In May, the government of Zimbabwe announced a law that allows farmers to grow and sell cannabis for medical and research purposes. The country becomes only the second in Africa to permit medical marijuana, Lesotho being the first to do so in 2017.
The new policy would give researchers in Zimbabwe the ability to conduct their own clinical trials and investigate potential new therapies. And last month, the former minister of Health and Child Care, David Parirenyatwa, told a Zimbabwe Medical Association conference that the government plans to establish a research institute that will position the country as a hub for medicinal cannabis.
The announcements created some buzz in the country, that perhaps a lucrative biomedical marijuana enterprise could emerge in Zimbabwe. But high costs and uncertaintly about the government’s investment in cannabis science have tempered excitement.
“We need to domesticate our own research, and for us to do that, we need to conduct our own research, own data, and to conduct our own clinical trials, which will give us a competitive advantage in the cannabis business,” says Zorodzai Maroveke, founder and CEO of the Zimbabwe Industrial Hemp Trust, a lobbying organization. “Presently, we have not done any clinical research research on cannabis.”
Maroveke says export and domestic use of cannabis are both being considered. But licenses to cultivate marijuana cost $50,000 USD, and she is concerned that few growers will participate.
Biomedical scientist and acting dean at the Faculty of Science at Bindura University of Science Education, Walter Chingwaru, says in an email to The Scientist that he supports the development of medical marijuana research in Zimbabwe, but he hopes the government will support the new access by funding research on cannabis.
“It is my greatest hope that government has mechanisms in place to facilitate research in this field,” Chingwaru writes. “Cannabis can be part of the solution rather than a problem itself—as long as the venture is well controlled.”
Tendai Kureya, executive secretary of the Medical Research Council of Zimbabwe, the regulator of medical research, says cannabis is a new area and his organization needs to develop a framework for acceptable projects.
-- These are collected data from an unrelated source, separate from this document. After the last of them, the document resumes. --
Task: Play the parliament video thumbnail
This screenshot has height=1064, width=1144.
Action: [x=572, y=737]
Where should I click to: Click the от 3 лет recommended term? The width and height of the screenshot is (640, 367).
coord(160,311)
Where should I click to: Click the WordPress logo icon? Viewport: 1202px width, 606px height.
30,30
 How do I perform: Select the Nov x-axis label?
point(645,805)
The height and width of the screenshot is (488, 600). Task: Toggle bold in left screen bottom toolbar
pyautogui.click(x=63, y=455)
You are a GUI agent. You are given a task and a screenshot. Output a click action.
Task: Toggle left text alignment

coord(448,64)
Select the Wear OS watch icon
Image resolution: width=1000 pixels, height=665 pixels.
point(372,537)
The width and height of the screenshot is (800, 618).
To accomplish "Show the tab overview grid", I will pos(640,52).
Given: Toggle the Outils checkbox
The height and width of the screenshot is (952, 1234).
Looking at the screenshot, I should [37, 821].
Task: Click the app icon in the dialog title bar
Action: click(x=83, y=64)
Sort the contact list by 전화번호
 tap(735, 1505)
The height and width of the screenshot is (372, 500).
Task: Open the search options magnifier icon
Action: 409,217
Proposals will go through a rigorous approval process, says Kureya. And scientists will need to purchase a license to conduct cannabis experiments that costs $5,000 USD.
“At the moment, we don’t have in our database anyone who has indicated they want to do research directly because of pronouncements by the government,” Kureya tells The Scientist. “But we have the capacity to regulate the industry, and we know that there are a number of health problems where cannabis will definitely play a role, according to research that has been done elsewhere.”